▶ What you need to do:
Print each record below word for word.

[Stored records]

+ + + + +

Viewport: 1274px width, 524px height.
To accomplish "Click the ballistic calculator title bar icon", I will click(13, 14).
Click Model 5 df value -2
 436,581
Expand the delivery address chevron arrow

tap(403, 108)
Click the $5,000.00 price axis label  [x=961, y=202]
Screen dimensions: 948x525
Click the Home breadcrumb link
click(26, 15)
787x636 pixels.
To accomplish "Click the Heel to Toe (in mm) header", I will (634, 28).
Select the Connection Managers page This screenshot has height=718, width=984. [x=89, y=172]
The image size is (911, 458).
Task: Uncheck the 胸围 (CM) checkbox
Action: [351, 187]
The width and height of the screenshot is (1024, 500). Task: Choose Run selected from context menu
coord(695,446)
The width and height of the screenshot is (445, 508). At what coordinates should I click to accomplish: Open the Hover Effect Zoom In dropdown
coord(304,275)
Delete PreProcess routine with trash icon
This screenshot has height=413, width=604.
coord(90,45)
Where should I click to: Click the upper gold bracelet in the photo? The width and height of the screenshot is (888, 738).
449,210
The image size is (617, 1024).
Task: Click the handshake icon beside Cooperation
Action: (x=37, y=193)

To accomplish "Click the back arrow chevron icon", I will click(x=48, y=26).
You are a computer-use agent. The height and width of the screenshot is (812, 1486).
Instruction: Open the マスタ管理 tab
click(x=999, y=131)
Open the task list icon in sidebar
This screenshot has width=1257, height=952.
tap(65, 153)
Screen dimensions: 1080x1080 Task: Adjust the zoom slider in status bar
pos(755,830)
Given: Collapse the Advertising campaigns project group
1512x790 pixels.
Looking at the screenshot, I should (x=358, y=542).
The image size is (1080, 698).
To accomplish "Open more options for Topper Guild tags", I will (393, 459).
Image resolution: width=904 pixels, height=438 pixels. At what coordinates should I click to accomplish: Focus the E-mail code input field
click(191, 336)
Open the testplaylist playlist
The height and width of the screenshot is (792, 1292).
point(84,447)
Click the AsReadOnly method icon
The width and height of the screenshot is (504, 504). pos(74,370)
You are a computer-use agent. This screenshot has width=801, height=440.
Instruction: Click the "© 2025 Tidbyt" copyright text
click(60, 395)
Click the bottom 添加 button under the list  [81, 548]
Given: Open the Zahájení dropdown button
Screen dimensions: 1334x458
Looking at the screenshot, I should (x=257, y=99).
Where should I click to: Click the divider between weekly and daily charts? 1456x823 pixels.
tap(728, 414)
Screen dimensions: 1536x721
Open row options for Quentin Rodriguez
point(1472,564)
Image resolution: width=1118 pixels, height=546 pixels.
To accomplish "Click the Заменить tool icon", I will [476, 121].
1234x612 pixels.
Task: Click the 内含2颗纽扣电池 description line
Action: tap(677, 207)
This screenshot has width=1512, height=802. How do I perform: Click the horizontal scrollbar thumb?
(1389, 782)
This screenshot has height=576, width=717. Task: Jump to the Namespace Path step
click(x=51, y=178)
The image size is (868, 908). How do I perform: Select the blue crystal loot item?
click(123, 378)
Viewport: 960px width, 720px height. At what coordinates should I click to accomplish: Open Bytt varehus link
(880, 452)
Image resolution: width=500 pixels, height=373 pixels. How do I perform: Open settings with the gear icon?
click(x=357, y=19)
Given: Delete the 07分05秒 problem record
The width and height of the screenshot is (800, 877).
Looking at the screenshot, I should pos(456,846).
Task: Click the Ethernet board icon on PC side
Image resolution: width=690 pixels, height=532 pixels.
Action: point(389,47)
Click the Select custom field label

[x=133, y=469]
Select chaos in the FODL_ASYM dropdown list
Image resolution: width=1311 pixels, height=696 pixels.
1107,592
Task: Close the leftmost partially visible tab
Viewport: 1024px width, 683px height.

+ + + + +

▶ Worked solution:
Viewport: 1274px width, 524px height.
To accomplish "Click the ballistic calculator title bar icon", I will click(13, 14).
Click Model 5 df value -2
 436,581
Expand the delivery address chevron arrow

tap(403, 108)
Click the $5,000.00 price axis label  [x=961, y=202]
Screen dimensions: 948x525
Click the Home breadcrumb link
click(26, 15)
787x636 pixels.
To accomplish "Click the Heel to Toe (in mm) header", I will (634, 28).
Select the Connection Managers page This screenshot has height=718, width=984. [x=89, y=172]
The image size is (911, 458).
Task: Uncheck the 胸围 (CM) checkbox
Action: [351, 187]
The width and height of the screenshot is (1024, 500). Task: Choose Run selected from context menu
coord(695,446)
The width and height of the screenshot is (445, 508). At what coordinates should I click to accomplish: Open the Hover Effect Zoom In dropdown
coord(304,275)
Delete PreProcess routine with trash icon
This screenshot has height=413, width=604.
coord(90,45)
Where should I click to: Click the upper gold bracelet in the photo? The width and height of the screenshot is (888, 738).
449,210
The image size is (617, 1024).
Task: Click the handshake icon beside Cooperation
Action: (x=37, y=193)

To accomplish "Click the back arrow chevron icon", I will click(x=48, y=26).
You are a computer-use agent. The height and width of the screenshot is (812, 1486).
Instruction: Open the マスタ管理 tab
click(x=999, y=131)
Open the task list icon in sidebar
This screenshot has width=1257, height=952.
tap(65, 153)
Screen dimensions: 1080x1080 Task: Adjust the zoom slider in status bar
pos(755,830)
Given: Collapse the Advertising campaigns project group
1512x790 pixels.
Looking at the screenshot, I should (x=358, y=542).
The image size is (1080, 698).
To accomplish "Open more options for Topper Guild tags", I will (393, 459).
Image resolution: width=904 pixels, height=438 pixels. At what coordinates should I click to accomplish: Focus the E-mail code input field
click(191, 336)
Open the testplaylist playlist
The height and width of the screenshot is (792, 1292).
point(84,447)
Click the AsReadOnly method icon
The width and height of the screenshot is (504, 504). pos(74,370)
You are a computer-use agent. This screenshot has width=801, height=440.
Instruction: Click the "© 2025 Tidbyt" copyright text
click(60, 395)
Click the bottom 添加 button under the list  [81, 548]
Given: Open the Zahájení dropdown button
Screen dimensions: 1334x458
Looking at the screenshot, I should (x=257, y=99).
Where should I click to: Click the divider between weekly and daily charts? 1456x823 pixels.
tap(728, 414)
Screen dimensions: 1536x721
Open row options for Quentin Rodriguez
point(1472,564)
Image resolution: width=1118 pixels, height=546 pixels.
To accomplish "Click the Заменить tool icon", I will [476, 121].
1234x612 pixels.
Task: Click the 内含2颗纽扣电池 description line
Action: tap(677, 207)
This screenshot has width=1512, height=802. How do I perform: Click the horizontal scrollbar thumb?
(1389, 782)
This screenshot has height=576, width=717. Task: Jump to the Namespace Path step
click(x=51, y=178)
The image size is (868, 908). How do I perform: Select the blue crystal loot item?
click(123, 378)
Viewport: 960px width, 720px height. At what coordinates should I click to accomplish: Open Bytt varehus link
(880, 452)
Image resolution: width=500 pixels, height=373 pixels. How do I perform: Open settings with the gear icon?
click(x=357, y=19)
Given: Delete the 07分05秒 problem record
The width and height of the screenshot is (800, 877).
Looking at the screenshot, I should pos(456,846).
Task: Click the Ethernet board icon on PC side
Image resolution: width=690 pixels, height=532 pixels.
Action: point(389,47)
Click the Select custom field label

[x=133, y=469]
Select chaos in the FODL_ASYM dropdown list
Image resolution: width=1311 pixels, height=696 pixels.
1107,592
Task: Close the leftmost partially visible tab
Viewport: 1024px width, 683px height.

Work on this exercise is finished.